Look at the circuit I posted earlier, with the NOR gates.
Look at how each gate has two inputs, going to the outputs of the other gates. To design the same circuit, but with four switches, use three input NAND gates, again with each input going to the output of the other gates.
Here's a discrete version, showing it can be done without ICs. It works on the same principle, but using discrete NOR gates. Rather than shorting the output to +V to force the output high, the switch shorts the base to 0V. Put C1 across the switch you want it to default to, when the power is first applied.
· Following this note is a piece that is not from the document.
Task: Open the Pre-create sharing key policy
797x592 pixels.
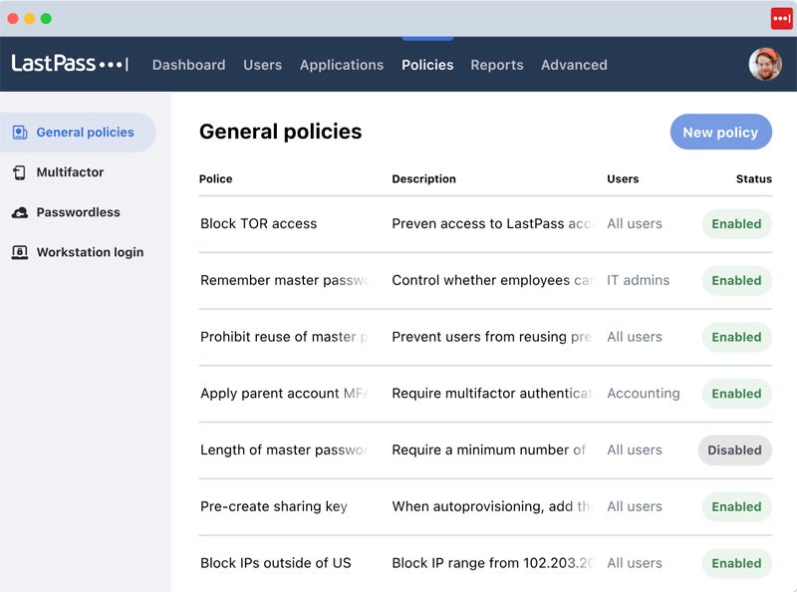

It's possible to build a simlar circuit using NAND gates, made with Darlington pairs/MOSFETs, which can drive the loads directly, but it's only suitable for high supply voltages.EDIT:
It's easy. Rather than just resistors, use diodes, as well as resistors, to make AND gates before the MOSFETs. If the switches can take the 700mA, required by the LEDs, then the 1k resistors can be eliminated (replaced with a short) and the switches put in parallel with the MOSFETs (drain to source). If the LEDs glowing dimly and associated voltage drop, when they're off isn't an issue, the 10k resistors can be eliminated (replaced with an open circuit)
This circuit will run directly from the constant current source, as long as the forward voltage of the LEDs is high enough MOSFETs on enough. Note, the N=2 next to LED, means that each LED on the schematic represents two models in series, giving a voltage drop of about 7V. Again C1 is in parallel with the switch, which the circuit defaults to, when power is first applied.